The FBI’s COINTELPRO had already targeted the Panthers, as well as any public figures that assisted them, including Jane Fonda and Donald Sutherland’s wife. A 1969 internal memo pondered how best to neutralize and discredit Seberg. What better way than divulge that unspoken social/ sexual taboo of America, that a Black Panther was the father of her child? Deemed “a sex pervert” by J. Edgar Hoover and the bureau, that salacious scoop made its way to LA Times gossip columnist Joyce Huber, who ran with it. Tongue-clucking articles followed in the Hollywood Reporter and Newsweek, the fallout such that Seberg miscarried her fetus that same week.
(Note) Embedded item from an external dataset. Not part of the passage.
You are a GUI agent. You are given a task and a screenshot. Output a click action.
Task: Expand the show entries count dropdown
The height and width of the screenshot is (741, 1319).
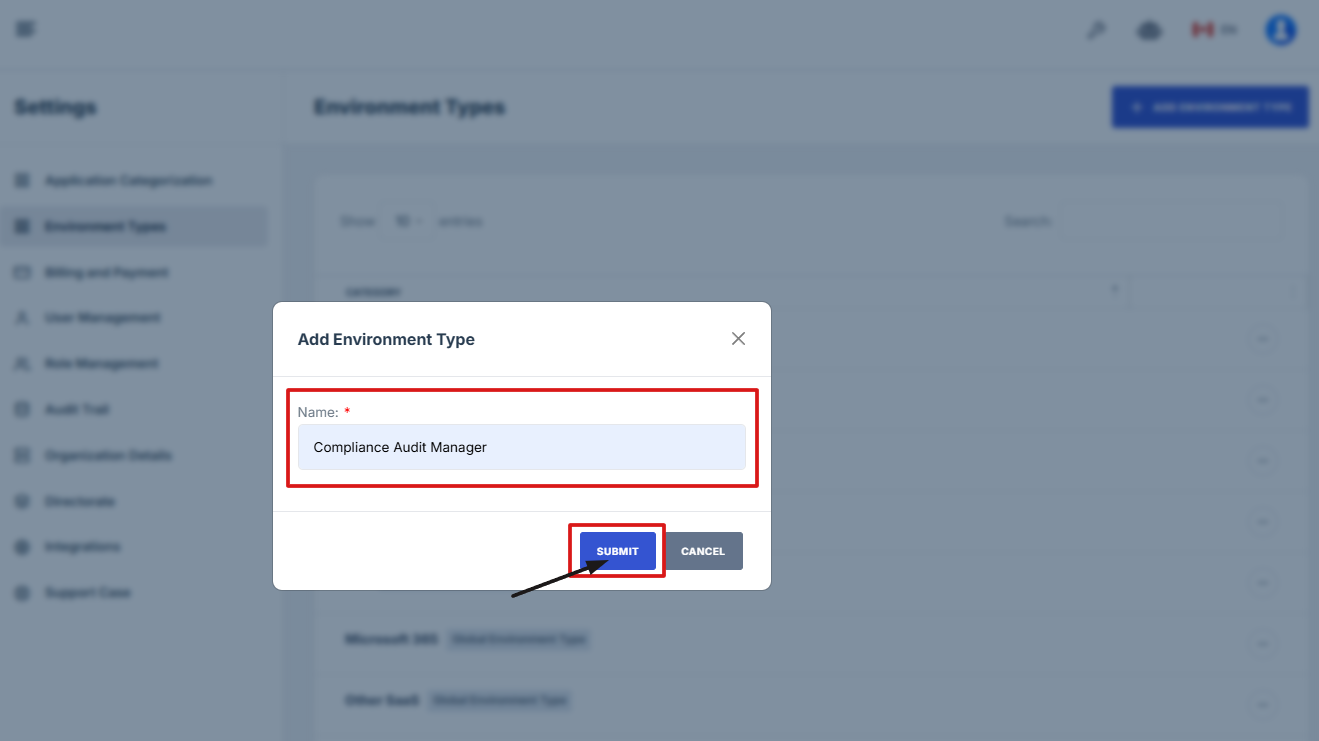[407, 221]
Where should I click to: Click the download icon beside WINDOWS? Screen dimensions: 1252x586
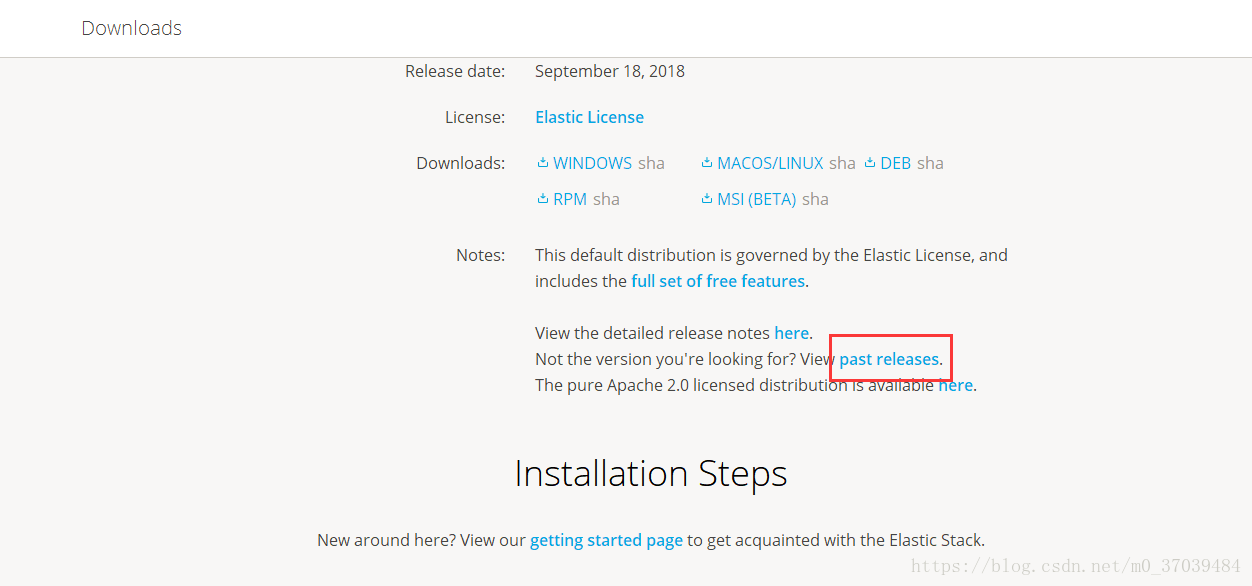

Paranoid, distraught, strung out on painkillers, Seberg sought to place the fetus in a glass coffin, so that the press could see the baby wasn’t a mulatto.

The effect of such slander was absolute. Overnight, her star turned suddenly abhorrent in Hollywood, work declined on the continent too, while her appetite for illicit sex, liquor, and pills escalated. With every anniversary of the dead child came another suicide attempt, until that final, tragic scene played out far from watchful eyes. And yet, the seeds of her demise are hinted at in that very first scene of St. Joan. When her accusers were revealed to be corrupt and wrong, she recites in her monotone: “I was burned all the same. Can they un-burn me?”